Geography

Global Lake Evaporation Loss Greater Than Previously Considered Due to Changing Climate

Global Lake Evaporation Loss Greater Than Previously Considered Due to Changing Climate

Just east of Las Vegas, near the Nevada-Arizona border, a white mineral ring as tall as the Statue of Liberty climbs along the rocky shores of Lake Mead, a Colorado River reservoir. The largest reservoir in the nation is fast depleting.

It is crucial that those making decisions about water management have reliable information because a large portion of the country is experiencing above-normal temperatures, below-average rainfall, and a changing environment.

The global lake evaporation volume (GLEV) dataset was developed by researchers under the direction of Dr. Huilin Gao, associate professor in the Zachry Department of Civil and Environmental Engineering at Texas A&M University. The first long-term monthly time series for the 1.42 million unique natural lakes and artificial reservoirs worldwide is provided by combining modeling and remote sensing.

The study’s findings were reported in Nature Communications. Lakes, both natural and man-made (i.e., reservoirs), hold about 87 percent of fresh surface water in liquid form.

Despite the considerable amount of evaporation from these global lakes, little is known about their spatial distribution and long-term trend. Long-term average lake evaporation volume has increased by 3.12 cubic kilometers a year from 1985 to 2018, according to studies.

The trend attributions consist of a 58 percent increase in evaporation rate, a 23 percent decrease in lake ice covering, and a 19 percent increase in lake surface area. The study’s findings highlight the significance of utilizing evaporation volume as the main criterion to evaluate climate influences on lake systems rather than evaporation rate.

“We found that the long-term lake evaporation is 1500 plus or minus 150 cubic kilometers per year, which is 15.4% larger than previous estimates,” said first author Dr. Gang Zhao, a Texas A&M former student who is now a postdoctoral fellow in the Department of Global Ecology at the Carnegie Institute for Science. “This suggests that lake evaporation plays a larger role in the hydrological cycle than previously thought.”

GLEV estimates that 6,715 reservoirs only hold 5% of the world’s total lake surface area and 10% of its total water storage capacity (both natural and artificial).

We found that the long-term lake evaporation is 1500 plus or minus 150 cubic kilometers per year, which is 15.4% larger than previous estimates. This suggests that lake evaporation plays a larger role in the hydrological cycle than previously thought.

Dr. Gang Zhao

However, 16% of the evaporation volume comes from reservoirs. This amount of reservoir evaporative loss is equal to 20% of the world’s annual water usage. Evaporative water loss from reservoirs has risen by 5.4 percent annually over the past 33 years, surpassing the global trend of 2.1 percent for all lakes.

“With regard to evaporation loss, this study will be an invaluable venue to serve water resources researchers and decision-makers,” Gao said. “Our findings have significant environmental, societal and economic implications as the global evaporative loss will be accelerated and further exacerbated in the future under global warming.”

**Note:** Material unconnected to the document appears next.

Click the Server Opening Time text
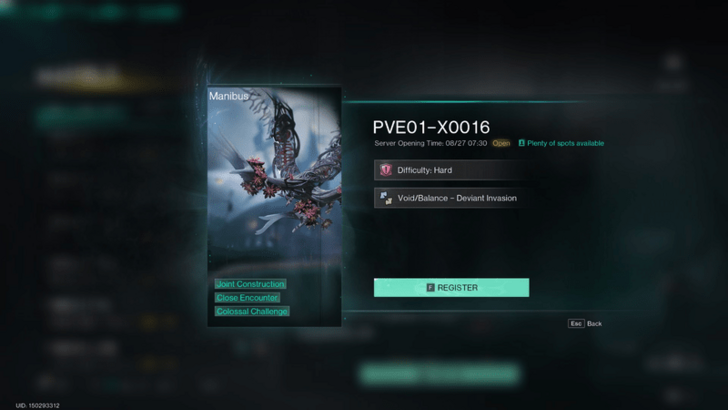 tap(430, 143)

“From a global perspective, the total reservoir evaporation can be larger than the combined use of domestic and industrial water. However, even in the United States, very few lakes/reservoirs have reliable evaporation data.”

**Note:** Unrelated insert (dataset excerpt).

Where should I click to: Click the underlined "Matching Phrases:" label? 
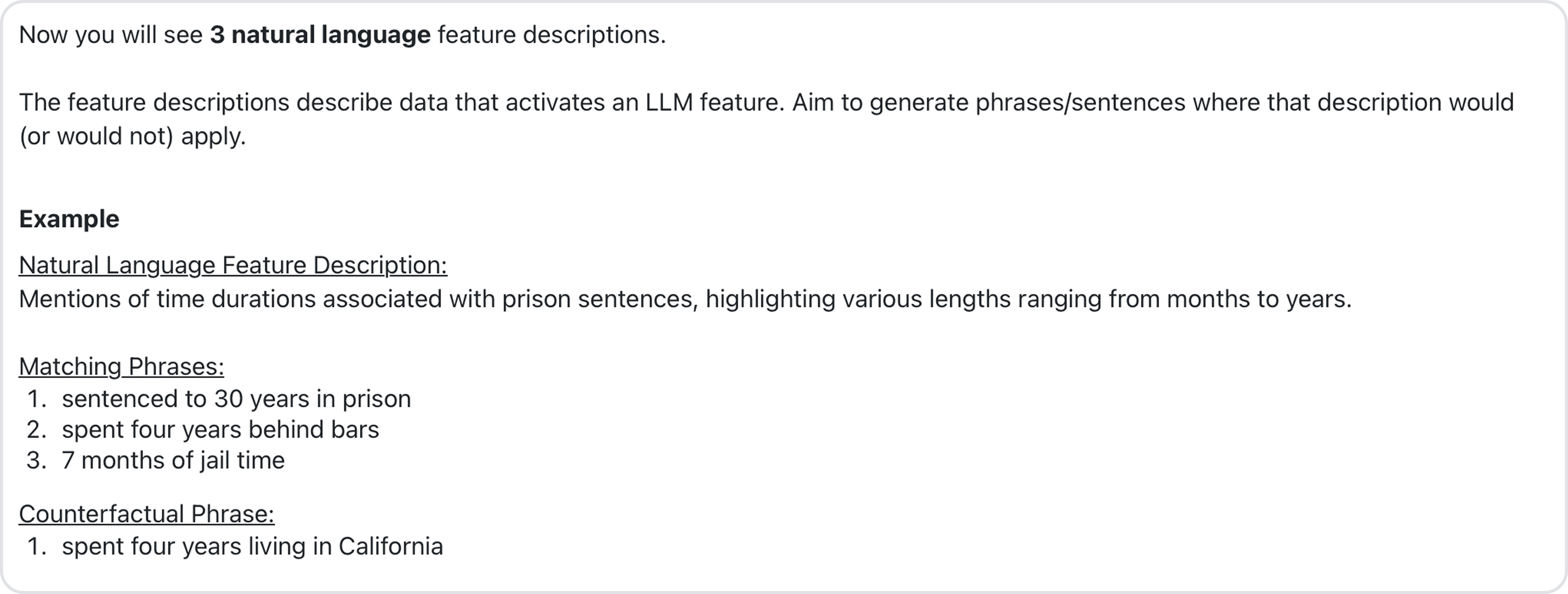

Reliable estimates of the availability of water and energy resources, according to academics, cannot be established without precisely determining the quantity and pattern of volumetric evaporation loss for each of the millions of global lakes. The wider scientific community, as well as decision-makers, can gain from this freely accessible resource.

“With results for individual water bodies, GLEV can really help improve reservoir management decision-making all over the world, especially under increasing drought events and population growth,” Gao said.

“This dataset helps the science community better understand the role that these water bodies play in Earth systems, from global weather forecasting, flood and drought modeling to Earth system modeling under climate change.”

In order to produce operational, daily reservoir evaporation monitoring and forecasts for the Western United States, Texas A&M researchers, the Desert Research Institute, and the U.S. Bureau of Reclamation recently began a roughly $1 million NASA Applied Science project. The group will also broaden a daily reservoir monitoring effort for Texas that is already in place.

Dr. Liming Zhou, a professor in the department of atmospheric and environmental sciences at The State University of New York, and Dr. Yao Li, a postdoctoral research fellow in the civil and environmental engineering department at Texas A&M, are other authors on this study.

NASA, the Department of Energy and the National Science Foundation fund this research.